If you don’t like to mix sweet fruit into a savoury salad then look away now.
I’m not one to often do this, but there was something so appealing about the peach that was staring at me in the veg shop the day I cooked this up. I could have just eaten it for pud of course, but somewhere in my subconscious I recalled a griddled pear salad, and wondered if this would work just as well.
I’ve been reading the Flavour Thesauraus lately and it has encouraged me to get more adventurous with my pairings. Almond and peach are featured in the book as inviting combo. The only meat to be paired with peach is prosciutto. Putting pigeon in my salad instead was a bit of a ‘oh heck just bloody go for it’ decision as I was standing in the kitchen playing ready steady cook with the contents of my fridge and the rest of my shopping bag. Its SO much fun to freestyle in the kitchen, never quite knowing what the end of the dish will look or taste like.
The dressing was inspired by the Lebanese spice Za’atar – which is traditionally a combination of thyme, sumac and sesame seeds. Though I sadly had to leave out the sesame seeds since they weren’t in my pantry on this particular day.
This salad really works. Pairing a tasty bit of rare meat, green leaves for freshness, a sweetly gridded piece of fruit, almonds for that top layer of crunch and tangy vinaigrette to bring it all together. The end result was gorgeous. I made enough for lunch the next day too. A very wise move.
I’ll look forward to what happens when I next play ready stead cook.
Ingredients (Serves 2 – there will be dressing left over)
- Thyme Vinaigrette: 3 Tablespoons Extra Virgin Olive Oil, 1 Tablespoon Lemon Juice, tsp Dijon Mustard, pinch Himalayan Salt, 1 Tablespoon Thyme leaves, 2 tsp Sumac
- Salad: 1 peach, 6 small pigeon breasts, 1 gem/romaine lettuce torn into pieces, handful rocket, handful of toasted almonds, crushed (approx 16)
- First prepare the vinaigrette by placing all the ingredients into a lidded jar and shaking together. Adjust the oil/acid/seasoning to taste. Set aside (dressings always taste better once the flavours have had time to infuse. If the oil and acid separate re shake before you dress!
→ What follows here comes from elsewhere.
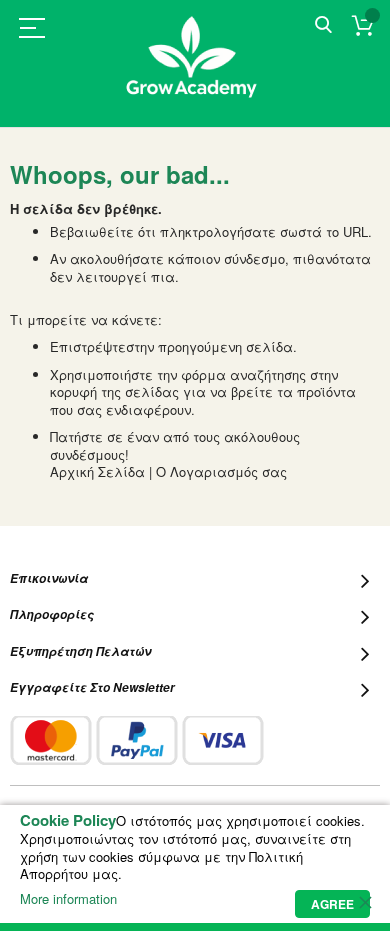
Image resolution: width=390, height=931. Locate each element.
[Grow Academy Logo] (195, 69)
- Slice the peach, and brush with olive oil. Heat up a griddle pan. Griddle the peach for a few minutes each side until lightly charred with griddle lines. Set aside.
- Next, season the pigeon and add a little oil to the surface, place skin-side down in the griddle pan. Cook for 3 minutes each side and set aside. It will need to rest for at least 3 minutes before it can be sliced to top the salad.
- Meanwhile take the lettuce & rocket and dress with 1 Tablespoon of the dressing.
- Now you can assemble the salad. Place half the leaves on each plate, and dot around the peaches, pigeon slices and crushed almonds. Add a sprig of thyme and a touch more dressing to serve.
p.s If you don’t know what ready steady cook is…. A TV show where chefs are paired with members of the public to compete against each other in a blind 20 minute recipe challenge. They get 5 ingredients each and the winner is crowned by the audience based on who comes up with the best recipe.